LUX IN TENEBRIS (Licht in der Finsternis)

1.12.2018, St. Andreas, Weißenburg
2.12.2018, St. Willibald, Nürnberg

Dass unser Leben auf der schönen Erde nach neuen Wegen und mehr Licht schreit, verbindet sich in diesen Tagen mit zunehmender Dunkelheit: Christen feiern – als Licht in der Finsternis – die Geburt Christi. Was aber wird in Bewegung gesetzt, wenn ‚Gott‘, der ganz Andere, unter uns zur Welt kommt? Und wie kann dies in der Musik Ausdruck finden? Der Amadeus-Chor präsentiert dazu eine Auswahl von Kostbarkeiten: Werke aus unterschiedlichen Epochen, vom Frühbarock bis zur zeitgenössischen Musik, und aus verschiedenen Ländern – Deutschland, England, Lettland, Polen und den USA. Ergänzt wird dieses Programm durch die Trio-Sonate C-Dur von Johann Sebastian Bach (1685 – 1750), BWV 529, Allegro, Largo, Allegro, gespielt von KMD Michael Haag, Kantor in St. Andreas.

Gerahmt ist das Chor-Programm von den beiden bekanntesten biblischen Lobgesängen: Am Schluss das Nunc dimittis, der Lobgesang des Simeon, der Jesus bei dessen Beschneidungsfest im Tempel gesehen hat. Zu Beginn das Magnificat, in englischer Sprache als festlicher Wechselgesang zwischen Chor und Solisten von Henry Purcell (1659-1695), dem genialen ‚Orpheus britannicus’, gefolgt von einer lateinischen Version des lettischen Komponisten Eriks Ešenvalds (geb. 1977). Das zugrundeliegende Loblied der Maria (Lk 1) enthält Anklänge an das Lied der alttestamentlichen Hanna. Es „ist das … revolutionärste Adventslied, das je gesungen wurde…. ein hartes, starkes, unerbittliches Lied von stürzenden Thronen und gedemütigten Herren dieser Welt“ (D.Bonhoeffer), es bejubelt Gott, der alle unrechten Verhältnisse umkehrt.

Zwei Motetten von Heinrich Schütz (1585-1672) folgen: ‚O lieber Herre Gott‘ – ein Weckruf und fröhliches Gebet – und ‚Es ist erschienen die heilsame Gnade’ – hier vertont der frühbarocke Meister im Dienste des Wortes ein Adventslied. Es hat zum Thema, wie sich die Wirklichkeit nun verändern soll. Erstaunlich, wie angesichts des Dreißigjährigen Krieges, von Pestepidemien und häufigen persönlichen Verlusten solche strahlenden Klänge, voll Zuversicht, entstehen konnten.

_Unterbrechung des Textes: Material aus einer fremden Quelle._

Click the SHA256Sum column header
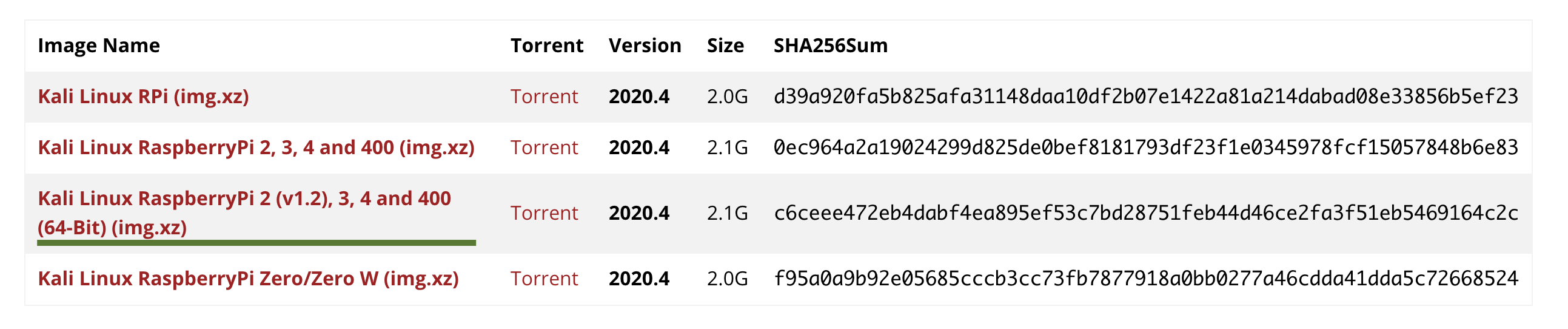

Vor dem Hintergrund heute brüchig und vielfältig gewordener Weltbilder entfalten die zeitgenössischen Kompositionen ihre Wirkung: Pawel Lukaszewskis (geb. 1968) ‚O Adonai‘ (1995) wurde bereits ein Jahr nach Erscheinen mit einem Preis ausgezeichnet. Es ist eines von Seven Great Advent Antiphones, sämtlich Anreden Christi, die Texte entstammen liturgischen Vespergesängen der Woche vor Weihnachten. ‚Adonai’ ist die jüdische Gebetsanrede. Aus Ehrfurcht wird der Name Gottes nur umschrieben, hier verbunden mit der Berufung auf Mose und seine Gottesbegegnung am Dornbusch.

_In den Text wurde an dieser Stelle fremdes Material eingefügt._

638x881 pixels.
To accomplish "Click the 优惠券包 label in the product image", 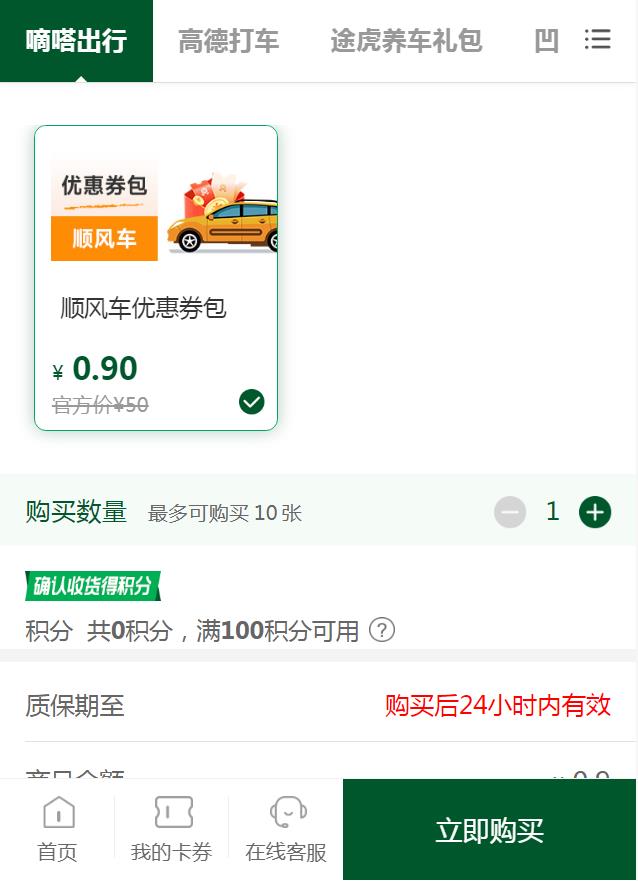I will pos(104,185).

Francis Poulenc (1899-1963) gehörte zu einer Gruppe junger Komponisten um Erik Satie und den Schriftsteller Jean Cocteau, genannt Les Six, die in ihrer Kunst nach einer größeren Einfachheit und Klarheit suchten. 1936 wurde Poulenc katholisch, 1952 vertonte er ‚O magnum Mysterium‘: dieser alte lateinische Vers skizziert die Krippenszene, wie sie zunächst der Evangelist Lukas, der Anwalt der Armen, ausgemalt hat (Lk 2) und wie sie im 13. Jh. Franz von Assisi als anschauliche Verkündigung für das Volk einführte – auch heute noch schockierend durch den Kontrast: Das Heilige kommt in die Welt durch ein neu geborenes armes Kind, geworfen in einen Futtertrog, vor den Augen der Tiere. Musikalisch im Kontrast zu diesem geheimnisvollen Stück steht Poulencs fröhliche, beschwingte, rhythmisch außergewöhnliche Jubelmotette ‚Hodie Christus natus est‘.